1. Formed in a foreign country decades after the nation fell. It had been over 30 years since we lost sovereignty. Our own military had been disarmed and disbanded decades prior, so there was no direct support. The overseas Korean community was much smaller and more scattered than it is now.
2. The instability of the Provisional Government (KPG) in Shanghai. People often imagine the KPG operating out of a safe building in a neighborhood like LA Koreatown, but in reality, the Nationalist Government supporting them was getting wrecked by Japan. They had to move their capital 3 or 4 times. Japan occupied all major cities and controlled major transport routes. While we call it the 'Shanghai' Provisional Government, Japan occupied Shanghai, Beijing, Tianjin, and Nanjing most of the time. They were basically a government on the run under constant threat of bombing. Comparing them to De Gaulle’s Free French—De Gaulle had the UK mainland (which Germany never occupied) and a base of remaining regular army troops. The difficulty level for the KPG was on a whole different planet.
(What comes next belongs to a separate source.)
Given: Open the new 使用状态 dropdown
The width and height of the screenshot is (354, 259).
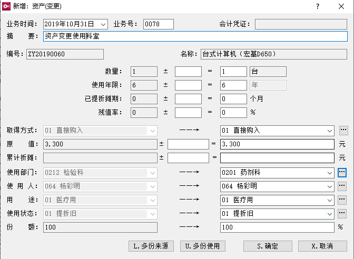Looking at the screenshot, I should click(x=330, y=213).
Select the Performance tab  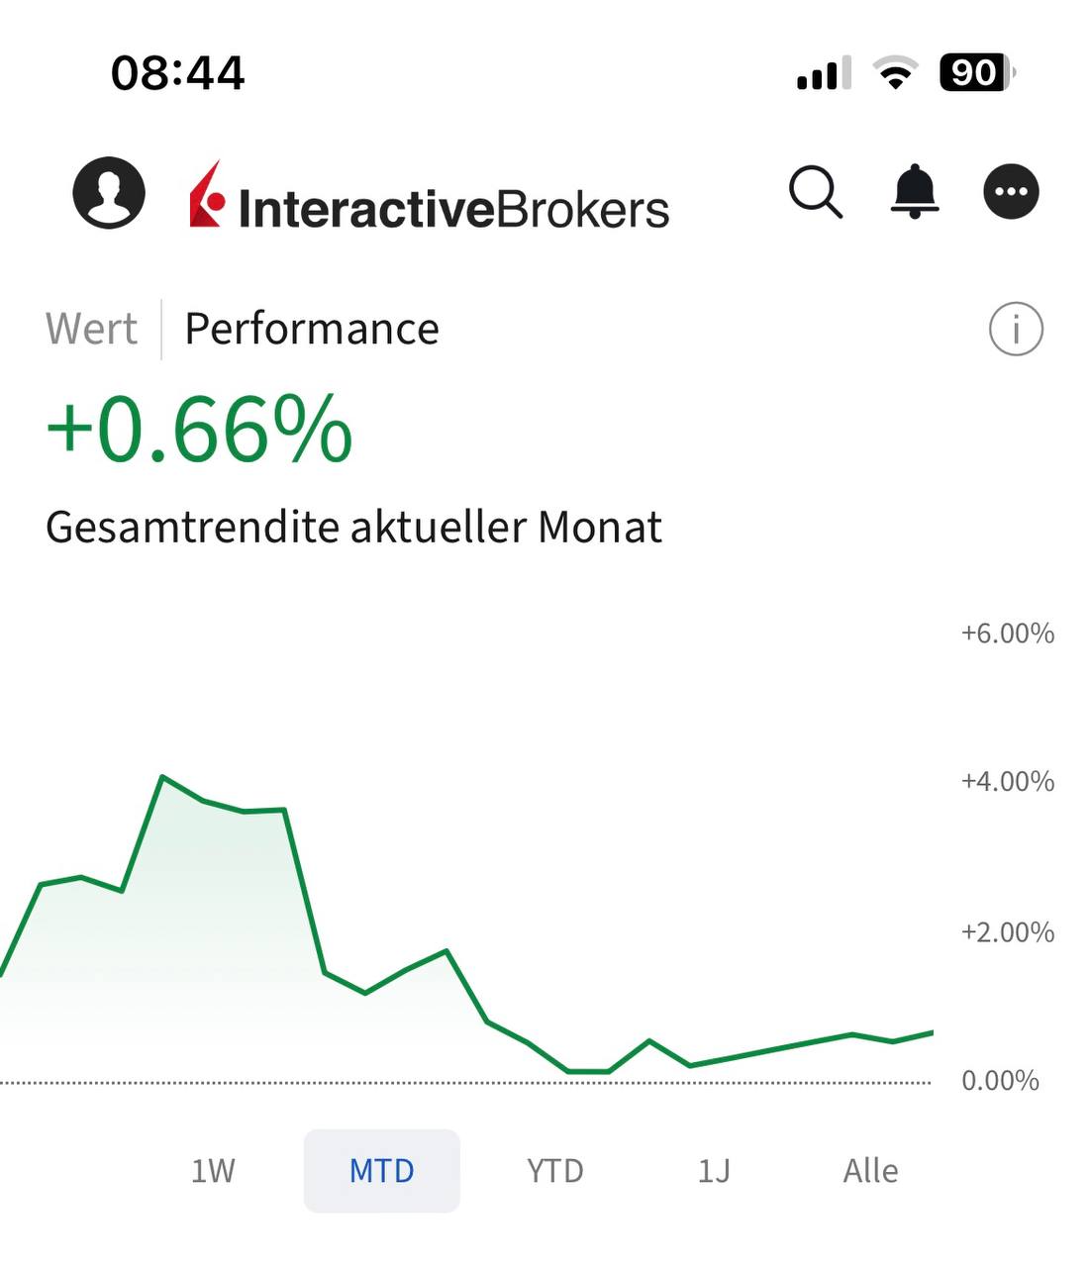point(312,329)
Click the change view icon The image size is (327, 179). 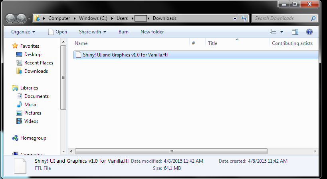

3. About that '2,000' number. This wasn't small. Even compared to other resistance movements in exile, it holds up. Czech, Polish, and Norwegian exile forces were also in the thousands, and that was right after their countries fell. Comparing that to a country that had been gone for decades shows a clear difference. Even the Free French started with a few thousand when they first organized in the UK. Their numbers only exploded after D-Day when they got domestic support.
4. Constraints on forming an army. Previous large-scale armed forces were mostly wiped out during the Free City Incident or the Japanese 'South Korean Mop-up Operation.' Plus, the Soviet-Japanese Neutrality Pact led the USSR to forcibly relocate independence fighters in their territory so they wouldn't provoke Japan. For example, General Hong Beom-do and his followers were basically forced into Central Asia.
Independence armies or resistance groups are usually small vanguard forces meant to trigger a domestic response once they cross the border.
In that context, you had 2,000 people putting their lives on the line for a country that vanished decades ago with no guarantee of success. It makes me sad and frustrated to see fellow Koreans belittling them as 'useless' or 'insignificant' under the guise of being 'objective.'
그런 상황 속에서... 확실하지도 않은 수십년전에 망한 조국 독립을 염원하며, 목숨을 건 2천명 정도의 군대였습니다.. 이런 독립군을 같은 한국인이 '객관'이라는 잣대로 별 영양가 없고 의미없었다라는 식으로 비하한다는게 저는 참 슬프고 안타깝네요.
"Users are debating the significance of the KLA, with many blaming the 'useless' narrative on poor education, YouTube misinformation, and the extreme polarization of Korean history between the far-right and far-left."